The origin of the name Savar is thought to be an evolved version of the ancient 7th-8th century township of সর্বেশ্বর Shôrbeshshôr ("Lord of everything") or সম্ভার Shômbhar situated on the banks of the river known today as the Bangshi. Shôrbeshshôr, in turn, is said to have been established on the site of the ancient Sambagh Kingdom. Local legends as well as archeological finds indicate a king by the name of Harishchandra, said to be of the Pala dynasty, ruled over Shôrbeshshôr - purportedly from the first half of the 7th century having arrived from the Rarh region. There is an old shloka that goes বংশাবতী-পূর্বতীরে সর্বেশ্বর নগরী, বৈসে রাজা হরিশচন্দ্র জিনি সূরপুরী Bôngshaboti-purbotire shôrbeshshôr nôgori, boishe raja Horishchôndro jini shurpuri ("On the East banks of the Bangsabati is the city of Sharbeshvar, lives there King Harishchandra conquering Heaven"). There is some contention among historians about legends surrounding the reign of Harishchandra, as they may relate to other monarchs bearing the same or similar name (e.g. Harishchandra of the mythic Suryavansha, king Harishchandra of Bikrampur among others). In any case local legend holds that the childless Harishchandra was succeeded to the throne by his sister Rajeswari's son, Damodar. Damodar's reign started a decline for the kingdom, culminating in the reign of one of his descendants, king Ravan, a music enthusiast. During Ravan's reign, the Koch invaded and sacked the capital established by Harishchandra. However, inscriptions on an undated burnt brick fragment indicates, king Mahendra in 869 CE dedicated a matha to his father, saint king Harishchandra, son of king Ranadhirasena, son of king Dhimantasena, son of king Bhimasena. The same inscription also states the Buddhist king Dhimantasena invaded and captured the land between the Bangshi and the Brahmaputra and king Ranadhirasena extended the kingdom to the Himalayas and fixed his residence in the city of Shômbhar.

During the 1971 war, Savar Cantonment (then Ansar Camp) and the then-newly founded Jahangirnagar University were some of the first targets of military swoop outside the capital following Operation Searchlight of 25 March. In December of that year, Savar was the last obstacle before the freedom fighters (led by Kader Siddiqui and others) entered the capital, and the Pakistan army conceded defeat.
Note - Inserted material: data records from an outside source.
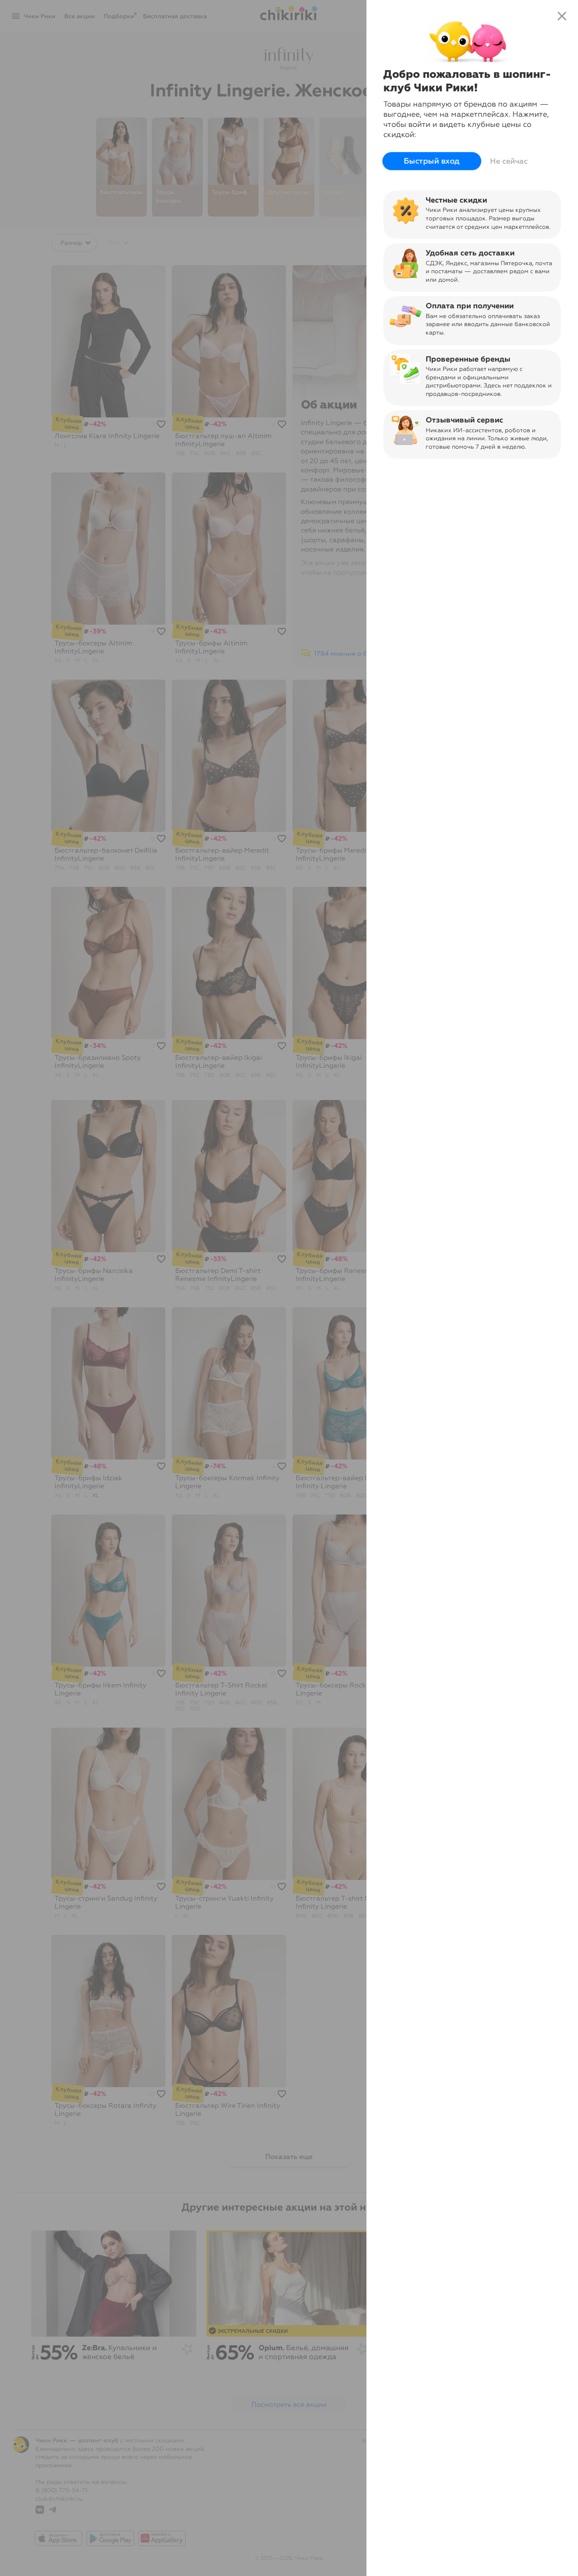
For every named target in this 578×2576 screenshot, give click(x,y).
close (562, 16)
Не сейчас (509, 161)
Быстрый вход (432, 161)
Days before the end of the war, teenager Golam Dastagir Titu was killed in a direct encounter between the Pakistani Army and the freedom fighters. The compatriots buried him near the main gate of the Central Cattle Breeding & Dairy Farm, Savar. The Bangladeshi Army constructed a memorial monument in his honor.

On 24 November 2012, a garment factory fire killed at least 112 people. The factory-made clothes for US and European companies and were faulted for negligent safety standards. Walmart and Sears, two of the companies who contracted work from this factory, refused to compensate victims.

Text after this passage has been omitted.